## What you have to do
Put the lines below into a numbered list, leaving out any blank lines.

((

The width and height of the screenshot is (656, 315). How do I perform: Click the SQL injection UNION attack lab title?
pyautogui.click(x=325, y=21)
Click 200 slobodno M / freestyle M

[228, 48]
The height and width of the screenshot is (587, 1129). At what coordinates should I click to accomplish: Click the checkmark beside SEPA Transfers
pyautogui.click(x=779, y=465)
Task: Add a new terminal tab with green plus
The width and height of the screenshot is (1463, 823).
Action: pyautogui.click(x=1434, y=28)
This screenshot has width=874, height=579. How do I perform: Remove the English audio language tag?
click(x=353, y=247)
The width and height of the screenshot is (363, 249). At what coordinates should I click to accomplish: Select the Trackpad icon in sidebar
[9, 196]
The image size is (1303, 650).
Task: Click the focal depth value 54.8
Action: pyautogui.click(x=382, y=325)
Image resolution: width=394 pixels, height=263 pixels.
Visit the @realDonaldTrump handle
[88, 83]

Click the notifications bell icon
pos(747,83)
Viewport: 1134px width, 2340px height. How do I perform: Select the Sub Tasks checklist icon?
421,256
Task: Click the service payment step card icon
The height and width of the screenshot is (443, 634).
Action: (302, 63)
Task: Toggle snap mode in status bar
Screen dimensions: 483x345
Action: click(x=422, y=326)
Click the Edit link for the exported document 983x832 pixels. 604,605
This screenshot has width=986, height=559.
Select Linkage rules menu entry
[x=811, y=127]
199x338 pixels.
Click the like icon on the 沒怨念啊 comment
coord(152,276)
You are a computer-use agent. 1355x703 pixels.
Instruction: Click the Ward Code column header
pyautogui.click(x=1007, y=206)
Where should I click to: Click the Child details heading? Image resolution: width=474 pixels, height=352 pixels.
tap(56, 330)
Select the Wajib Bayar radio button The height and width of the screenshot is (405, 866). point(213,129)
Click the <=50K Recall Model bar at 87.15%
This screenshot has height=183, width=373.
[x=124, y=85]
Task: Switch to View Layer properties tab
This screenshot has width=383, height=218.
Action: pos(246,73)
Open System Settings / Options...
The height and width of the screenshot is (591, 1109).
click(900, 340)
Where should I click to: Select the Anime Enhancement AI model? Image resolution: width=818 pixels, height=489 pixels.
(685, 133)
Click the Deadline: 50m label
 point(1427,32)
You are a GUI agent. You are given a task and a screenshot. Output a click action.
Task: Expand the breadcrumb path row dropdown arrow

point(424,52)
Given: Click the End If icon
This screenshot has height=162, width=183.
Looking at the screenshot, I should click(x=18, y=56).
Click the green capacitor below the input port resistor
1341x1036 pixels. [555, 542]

))

## Result for this task
1. The width and height of the screenshot is (656, 315). How do I perform: Click the SQL injection UNION attack lab title?
2. pyautogui.click(x=325, y=21)
3. Click 200 slobodno M / freestyle M
4. [228, 48]
5. The height and width of the screenshot is (587, 1129). At what coordinates should I click to accomplish: Click the checkmark beside SEPA Transfers
6. pyautogui.click(x=779, y=465)
7. Task: Add a new terminal tab with green plus
8. The width and height of the screenshot is (1463, 823).
9. Action: pyautogui.click(x=1434, y=28)
10. This screenshot has width=874, height=579. How do I perform: Remove the English audio language tag?
11. click(x=353, y=247)
12. The width and height of the screenshot is (363, 249). At what coordinates should I click to accomplish: Select the Trackpad icon in sidebar
13. [9, 196]
14. The image size is (1303, 650).
15. Task: Click the focal depth value 54.8
16. Action: pyautogui.click(x=382, y=325)
17. Image resolution: width=394 pixels, height=263 pixels.
18. Visit the @realDonaldTrump handle
19. [88, 83]
20. Click the notifications bell icon
21. pos(747,83)
22. Viewport: 1134px width, 2340px height. How do I perform: Select the Sub Tasks checklist icon?
23. 421,256
24. Task: Click the service payment step card icon
25. The height and width of the screenshot is (443, 634).
26. Action: (302, 63)
27. Task: Toggle snap mode in status bar
28. Screen dimensions: 483x345
29. Action: click(x=422, y=326)
30. Click the Edit link for the exported document 983x832 pixels. 604,605
31. This screenshot has width=986, height=559.
32. Select Linkage rules menu entry
33. [x=811, y=127]
34. 199x338 pixels.
35. Click the like icon on the 沒怨念啊 comment
36. coord(152,276)
37. You are a computer-use agent. 1355x703 pixels.
38. Instruction: Click the Ward Code column header
39. pyautogui.click(x=1007, y=206)
40. Where should I click to: Click the Child details heading? Image resolution: width=474 pixels, height=352 pixels.
41. tap(56, 330)
42. Select the Wajib Bayar radio button The height and width of the screenshot is (405, 866). point(213,129)
43. Click the <=50K Recall Model bar at 87.15%
44. This screenshot has height=183, width=373.
45. [x=124, y=85]
46. Task: Switch to View Layer properties tab
47. This screenshot has width=383, height=218.
48. Action: pos(246,73)
49. Open System Settings / Options...
50. The height and width of the screenshot is (591, 1109).
51. click(900, 340)
52. Where should I click to: Select the Anime Enhancement AI model? Image resolution: width=818 pixels, height=489 pixels.
53. (685, 133)
54. Click the Deadline: 50m label
55.  point(1427,32)
56. You are a GUI agent. You are given a task and a screenshot. Output a click action.
57. Task: Expand the breadcrumb path row dropdown arrow
58. point(424,52)
59. Given: Click the End If icon
60. This screenshot has height=162, width=183.
61. Looking at the screenshot, I should click(x=18, y=56).
62. Click the green capacitor below the input port resistor
63. 1341x1036 pixels. [555, 542]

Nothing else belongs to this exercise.